Is the Treasury running UK energy policy? Image: HM Treasury, Creative Commons Licence
Is the Treasury running UK energy policy? Image: HM Treasury, Creative Commons Licence

So what other signals does the Committee send to DECC – and, we shouldn’t forget, to the Treasury, which effectively controls UK energy policy at the moment?

Its report is clear that the point of subsidising low-carbon technologies is to establish a thriving market in which ‘competitive deployment’ drives down costs. It’s talking in the context of less mature technologies such as offshore wind and carbon capture and storage (CCS), but the point can also be seen as a corrective to the prevailing government narrative on solar power, that the falling price for panels will on its own bring cost-competitiveness.

The Committee says – not for the first time – that policy uncertainty causes renewables costs to rise, because investors perceive a higher risk. And it points out that there is as yet no clarity on what policies will be in place after 2020.

In other words: if you want renewables to be cheaper, Mr Osborne and Ms Rudd, set out your policies soon and stick to them.

Security through flexibility

The big non-news of last week was the regular appearance, as reliably as cuckoos in spring, of autumn warnings that the lights are going to go out if we continue down this hazardous low-carbon route. (As our recent report shows, there have been nearly 500 such stories over the last decade, while countries such as Germany and Denmark that use intermittent renewables more than the UK have fewer power cuts.)

The Committee concludes unequivocally, just in case people in Treasury are inclined to believe the scare stories: ‘It is possible to ensure security of supply in a decarbonised system with high levels of intermittent and inflexible generation’.

The key, it says is to use flexible mechanisms as much as possible – demand response, interconnectors, and flexible gas plants to fill in the big gaps.

It’s hard to see this as anything other than a dig at the design of the Capacity Market, designed to ensure enough generation capacity on the system from 2018 onwards. In last year’s auction it banned interconnectors, and granted demand-side providers just 0.7% of contracts awarded - a decision that is now being contested in European court.

High price keeps bills down

What signals are the CCC sending to the Government? Image: Joshua Miller, Creative Commons Licence
What signals are the CCC sending to the Government? Image: Joshua Miller, Creative Commons Licence

Perhaps the most pertinent messages of all are in the overall economics piece. Onshore renewables will be cost-competitive with gas in the early 2020s, the Committee calculates – so long as gas pays for the costs of its carbon emissions.

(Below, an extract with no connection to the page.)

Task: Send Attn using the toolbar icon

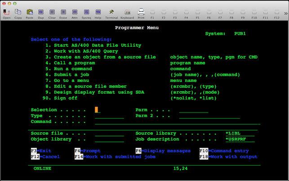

(That is at odds, it should be noted, with other studies showing cost-competitiveness with gas by 2020 without a rising carbon price – but that’s another story.)

The politically interesting bit of the Committee’s calculation is that if the Chancellor allows the carbon price to rise – which currently he isn’t – that will reduce the amount levied on customer’s bills to support decarbonisation.

However, concern over the UK carbon price is being widely cited this week as a reason why steel factories are closing – so one can see how politically unattractive a renewed rise might be right now.

But not doing so means more money – more ‘green crap’ – on energy bills. It’s his choice.

The Committee on Climate Change is a statutory advisor to government. And while that advice is supposed to come in the form of policy, not politics, the Committee has some wise heads on board capable of taking a view that extends beyond this week’s scare story, whether that is ‘Blackout Britain’ or ‘soaring bills’.

On both policy and politics, it’s giving advice worth listening to.